** Data section follows **

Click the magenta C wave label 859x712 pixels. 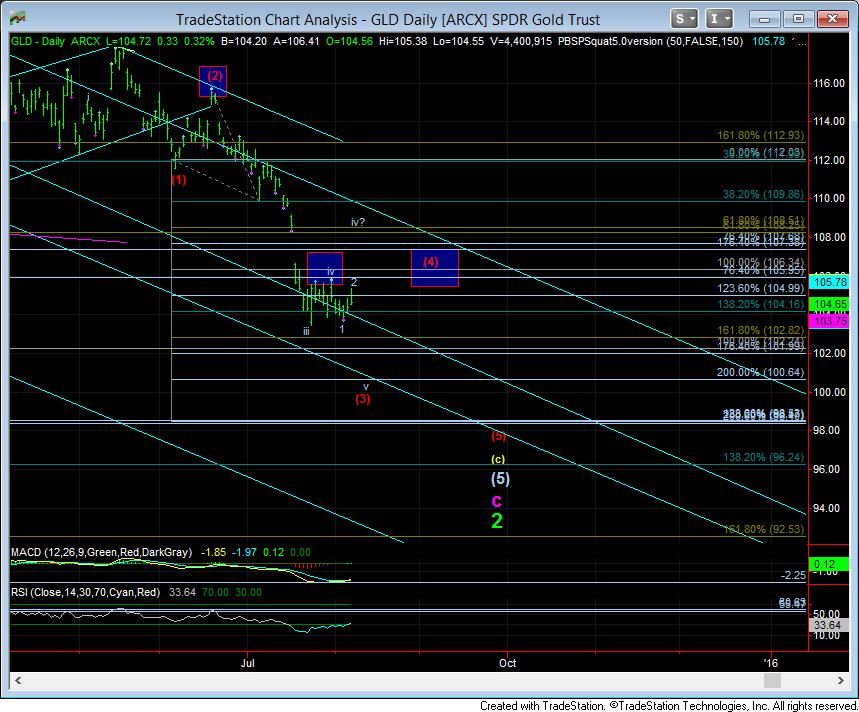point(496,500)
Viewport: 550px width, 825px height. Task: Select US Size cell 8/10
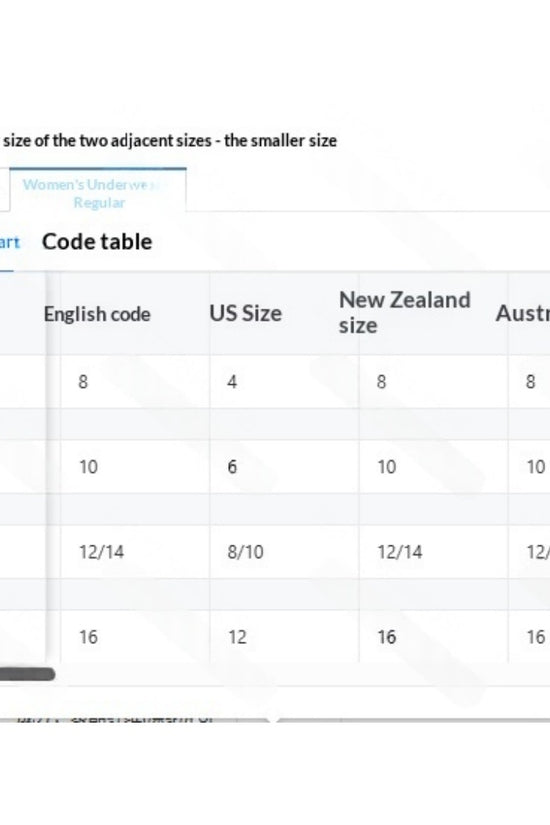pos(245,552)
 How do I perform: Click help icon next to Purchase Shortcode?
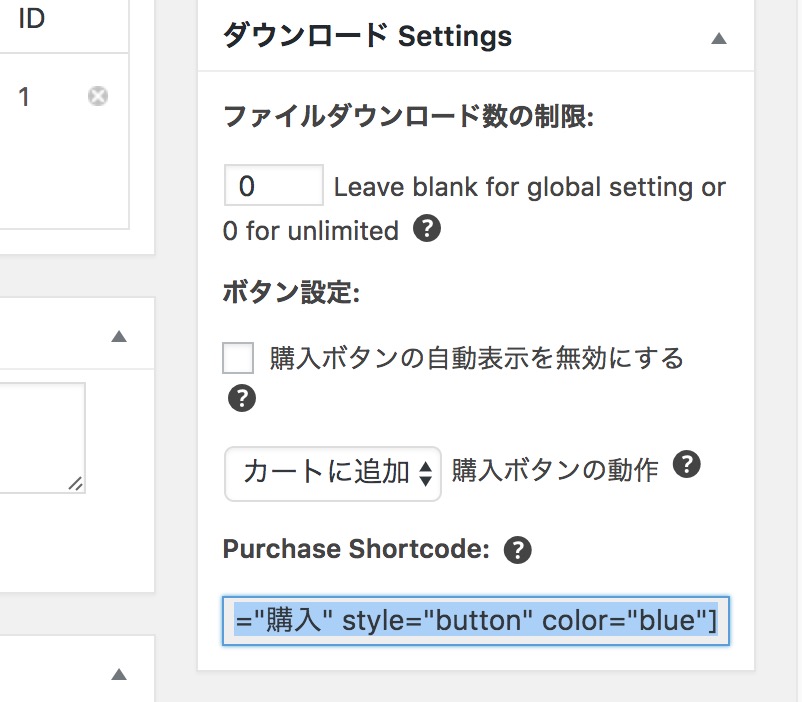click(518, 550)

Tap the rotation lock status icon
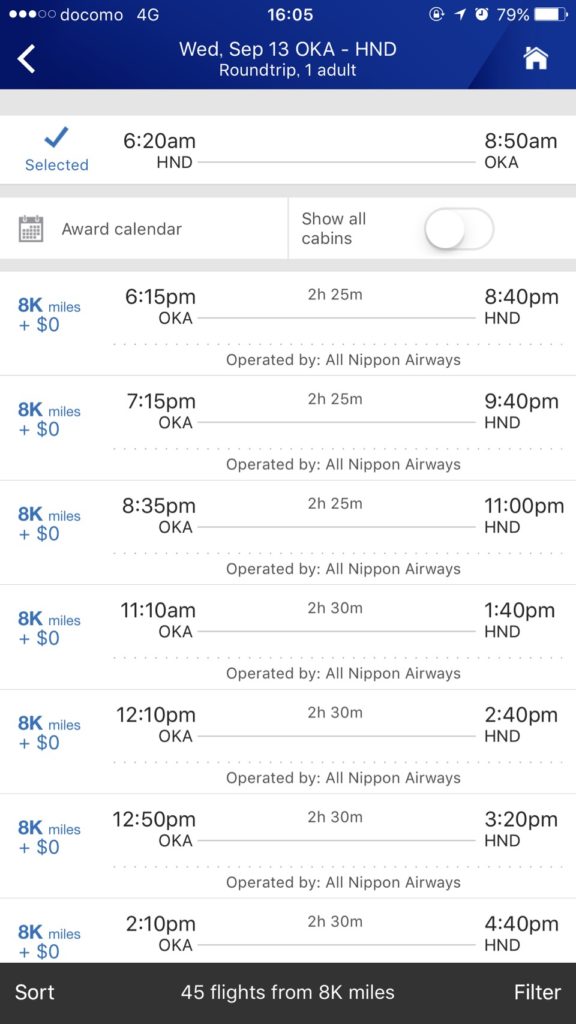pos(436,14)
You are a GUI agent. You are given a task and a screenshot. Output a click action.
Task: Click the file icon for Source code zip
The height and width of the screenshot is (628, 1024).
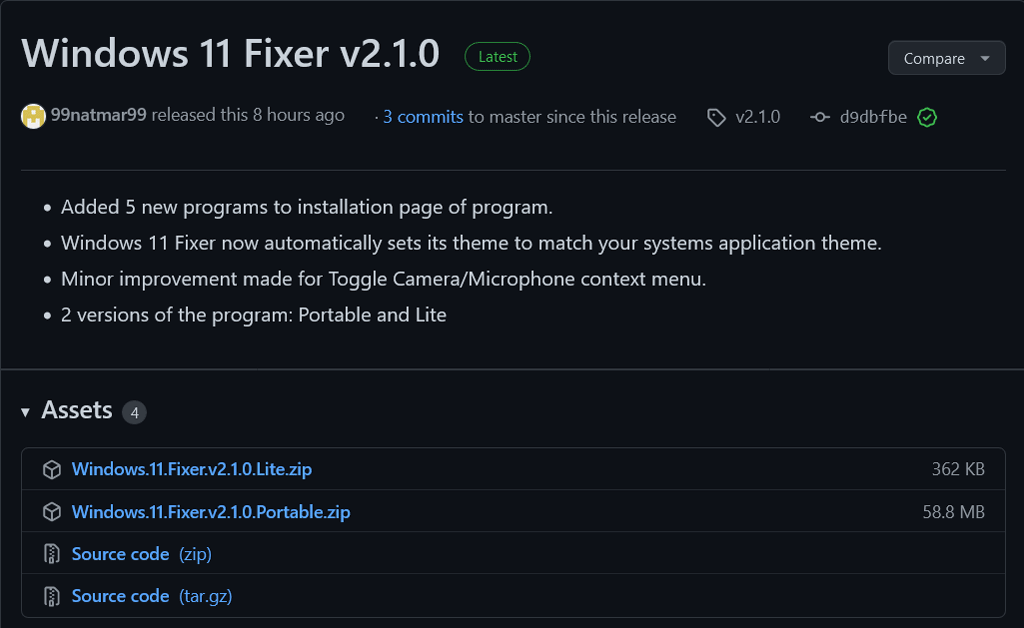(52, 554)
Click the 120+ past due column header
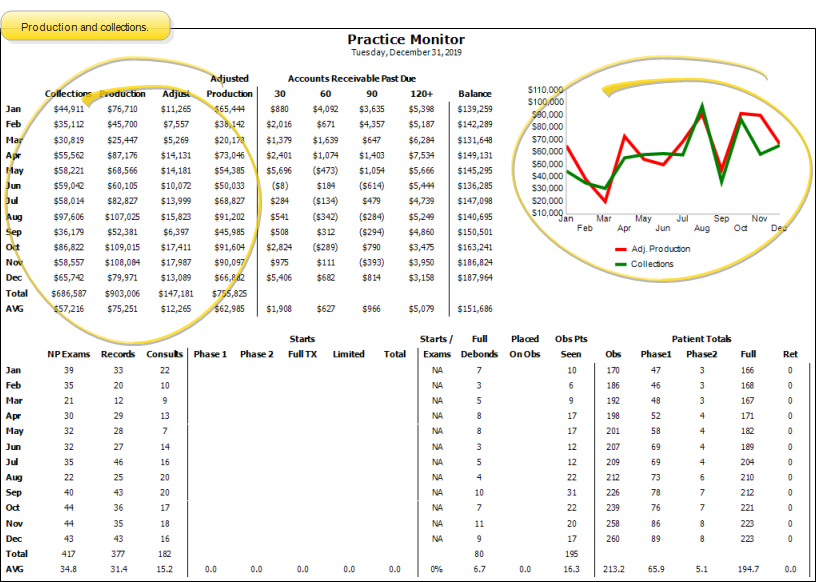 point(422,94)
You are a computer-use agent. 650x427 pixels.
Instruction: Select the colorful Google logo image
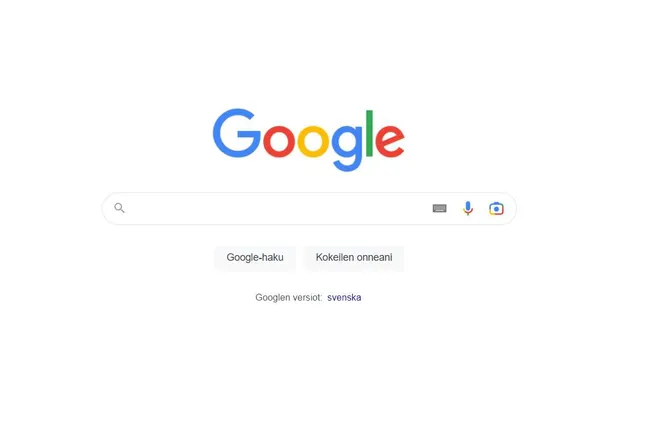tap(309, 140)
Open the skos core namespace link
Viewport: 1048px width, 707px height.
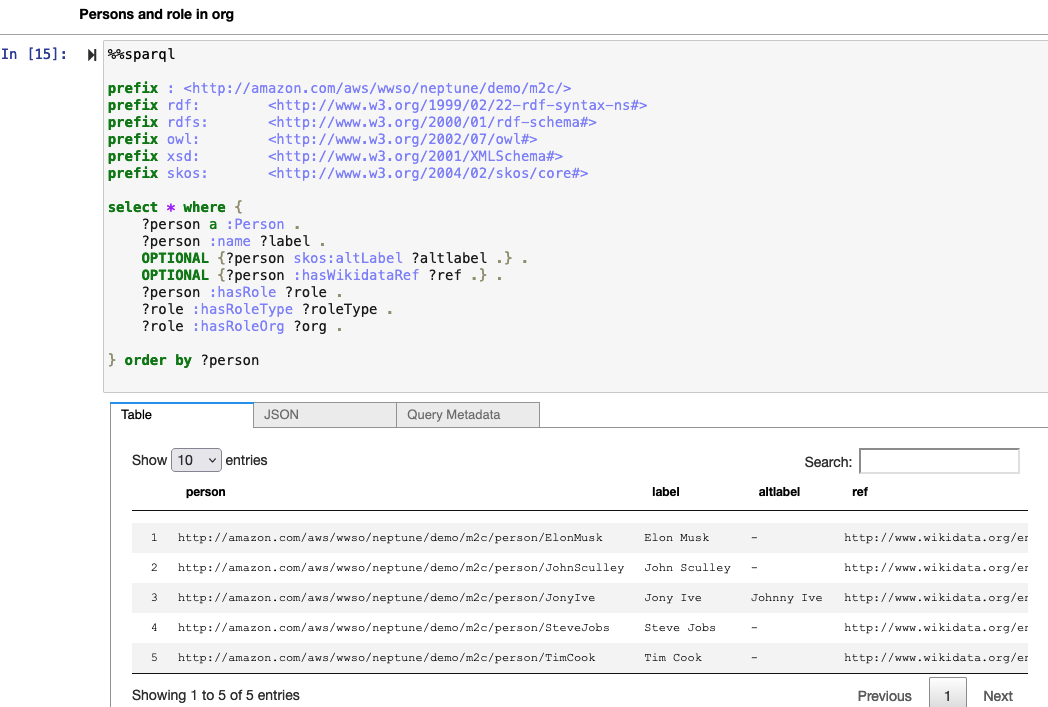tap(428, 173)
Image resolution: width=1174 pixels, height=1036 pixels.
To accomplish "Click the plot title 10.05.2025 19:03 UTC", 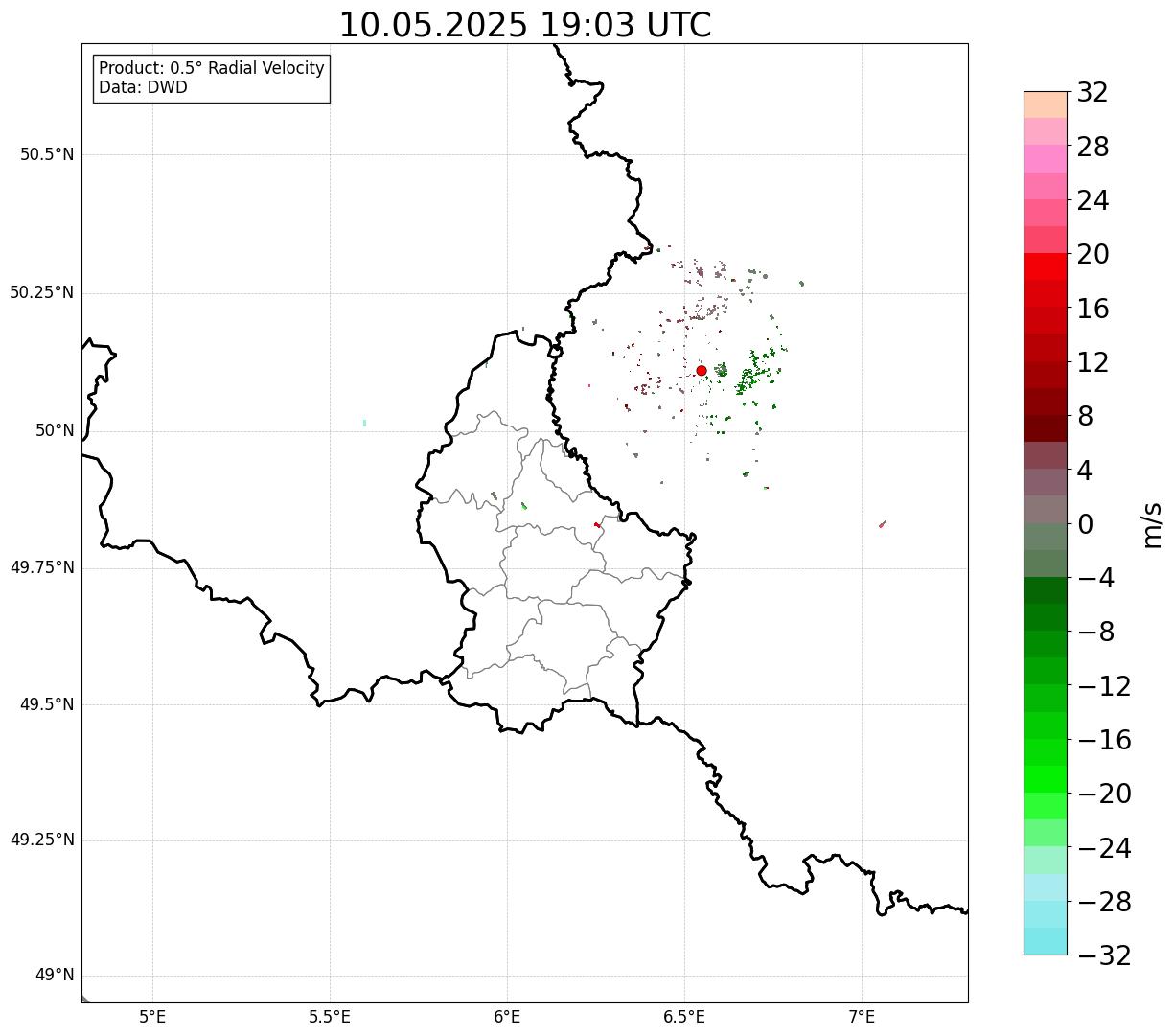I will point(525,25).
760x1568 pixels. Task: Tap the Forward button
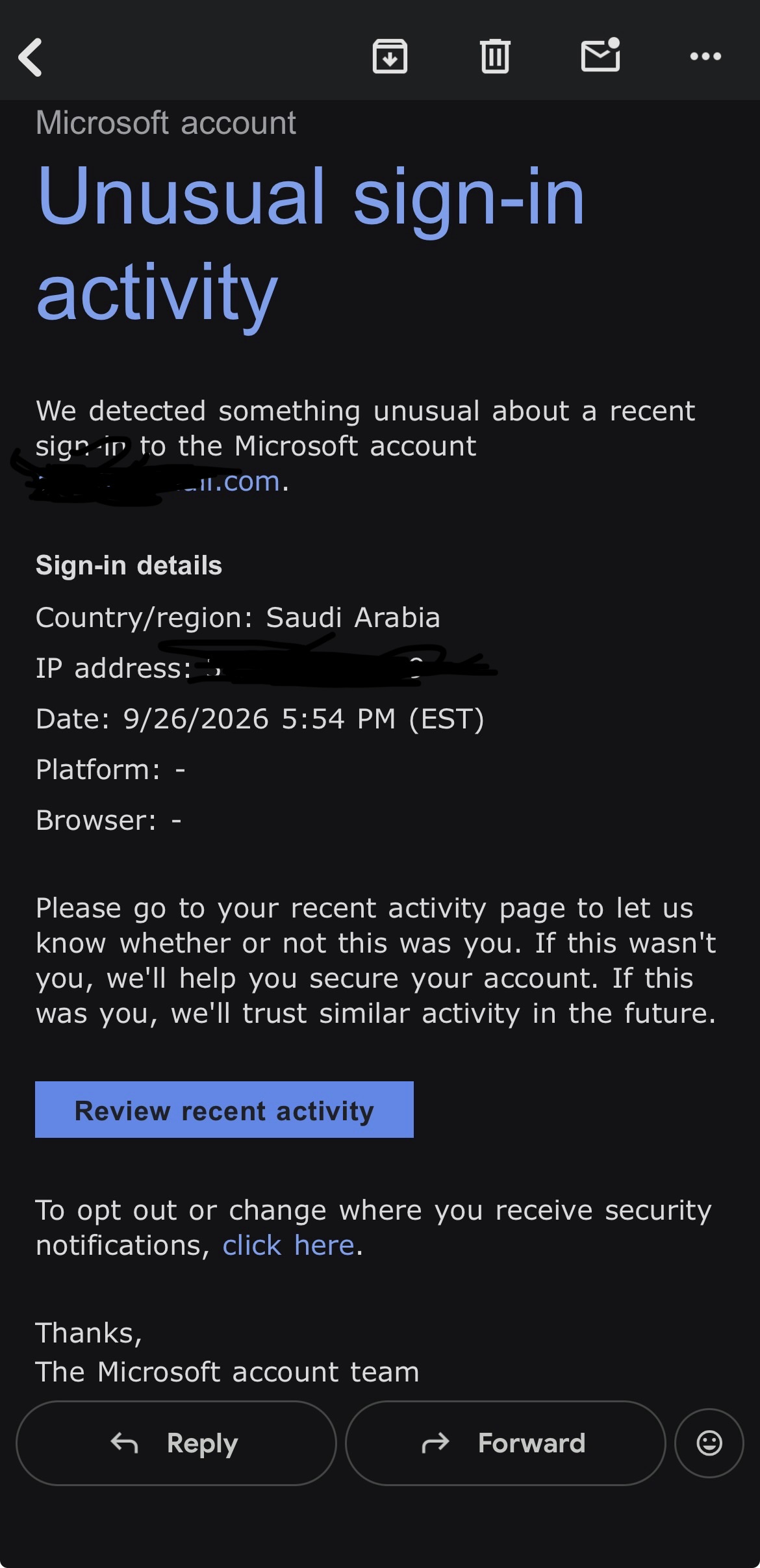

** End of Data section **

# [Your goal]
Give back exactly, and solely, the section of the data above bounded by the line containing "How do I perform: Click" and the line containing "Task: Click the file icon for Source code zip", both bounding lines included and pictures omitted.

# [Exercise answer]
 How do I perform: Click help icon next to Purchase Shortcode?
click(518, 550)

Tap the rotation lock status icon
pos(436,14)
You are a GUI agent. You are given a task and a screenshot. Output a click action.
Task: Click the file icon for Source code zip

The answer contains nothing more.